Automation tools manufacturer Pilz has been hit by a cyberattack that took down almost its entire infrastructure.
Pilz is a major automation technology supplier based in Ostfildern, Germany. It offers machine and process automation and safety products, consultancy, engineering and training, and has branches all around the globe.
The company was hit on October 13, with all of its server-based workplaces, including the international communication network, affected.
The cyberattack appears to have affected all of the company’s offices, which span over 70 countries all around the globe. Although production wasn’t impacted, the company was not able to take orders or process deliveries.
“For reasons of precaution, we have disconnected all computer systems from the internet. We will inform you about the current situation,” the company announced on Twitter last week.
Within days after the initial compromise, Pilz was able to start taking orders again, but announced that it was still unable to provide delivery dates automatically.
Initially, the company was only able to resume taking orders via telephone and a single email address, but it then managed to restore its email ordering system at subsidiaries worldwide.
The company was able to restore delivery capabilities this week, but only for some areas, meaning that its systems continue to be affected. In fact, it appears that even its website is only working partially.

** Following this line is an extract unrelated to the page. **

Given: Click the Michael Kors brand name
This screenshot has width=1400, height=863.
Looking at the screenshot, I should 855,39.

“For certain areas we have been able to restore the delivery power. In addition, all planned training sessions at our Pilz Academy in Ostfildern will take place as planned,” the automation provider said in a tweet earlier today.

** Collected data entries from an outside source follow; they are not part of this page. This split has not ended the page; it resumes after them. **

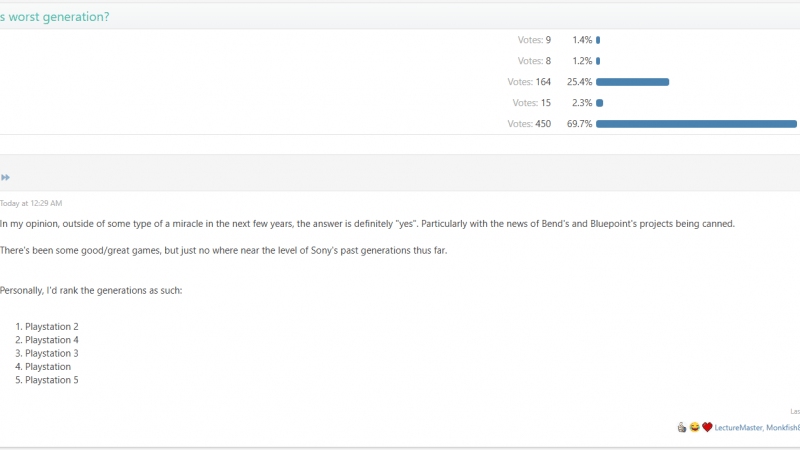This screenshot has width=800, height=450.
Task: Click the 'Playstation 2' list item
Action: (52, 327)
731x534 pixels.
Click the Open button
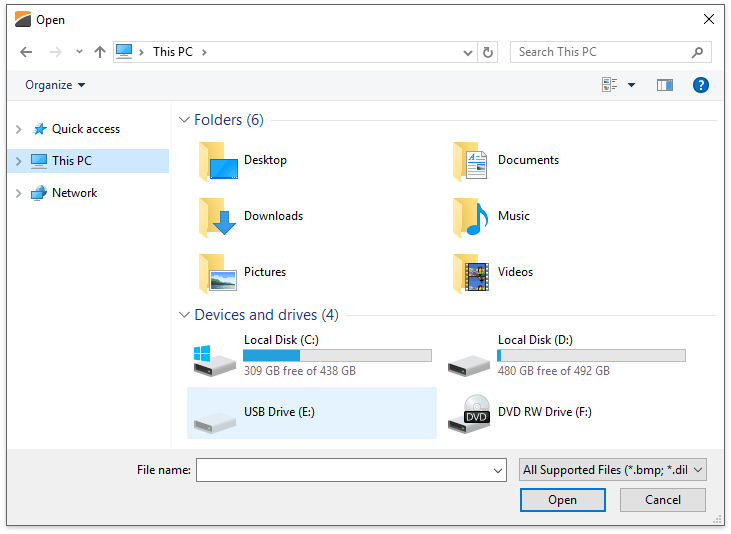(562, 500)
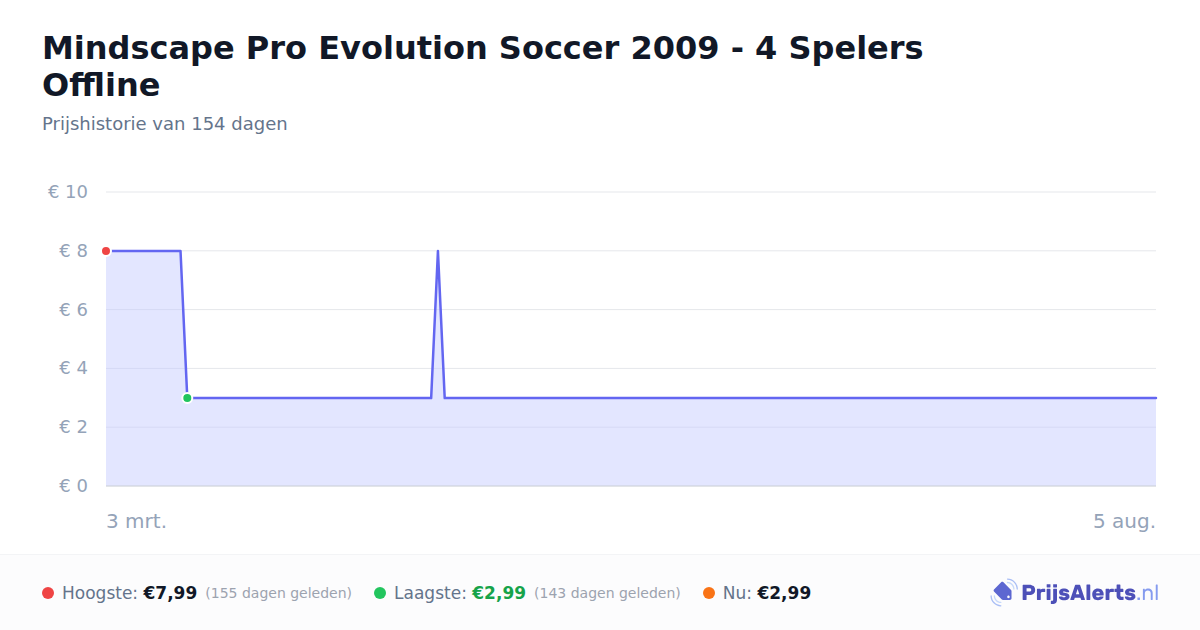This screenshot has height=630, width=1200.
Task: Click the price spike peak in the chart
Action: click(438, 252)
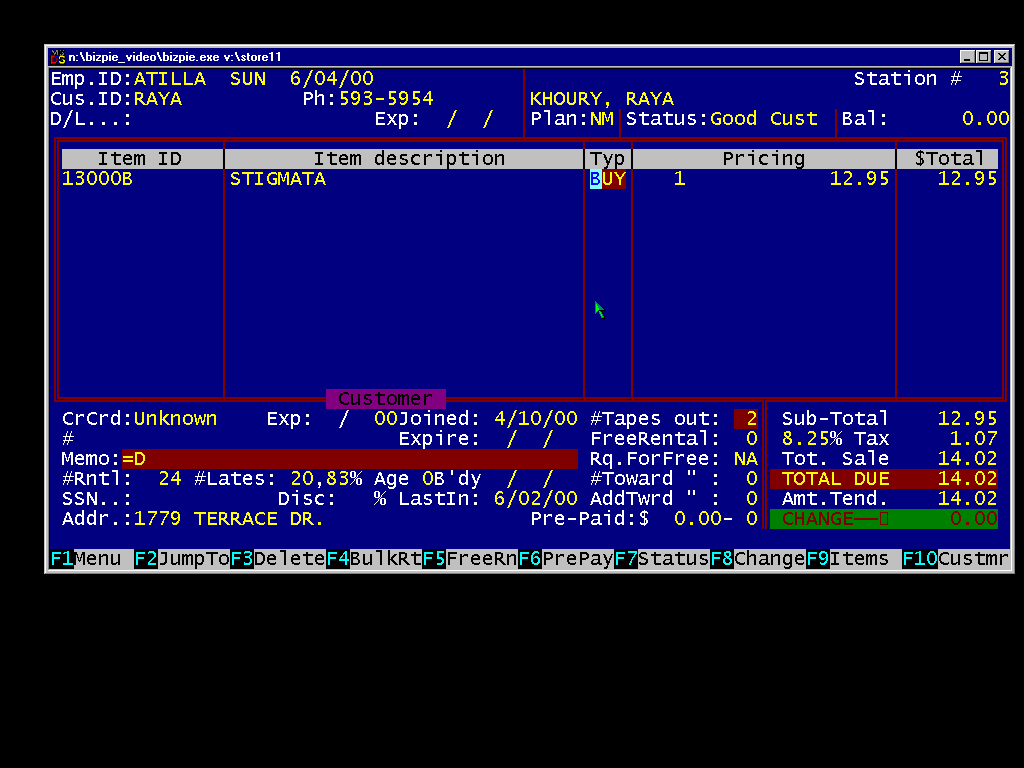Select the F5 FreeRn option
1024x768 pixels.
pyautogui.click(x=470, y=559)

Pilz announced that it launched an investigation and that its team of specialists was working closely with external forensic experts and the Baden-Württemberg State Criminal Police Office.
On its website, the company only revealed that it was the victim of a targeted cyberattack, without providing additional information on the nature of the incident.
According to ZDNet, the manufacturer’s network was disrupted by a piece of ransomware. The malware involved appears to have been BitPaymer, which was previously associated with TA505, the threat actor behind the infamous Dridex and Locky malware families.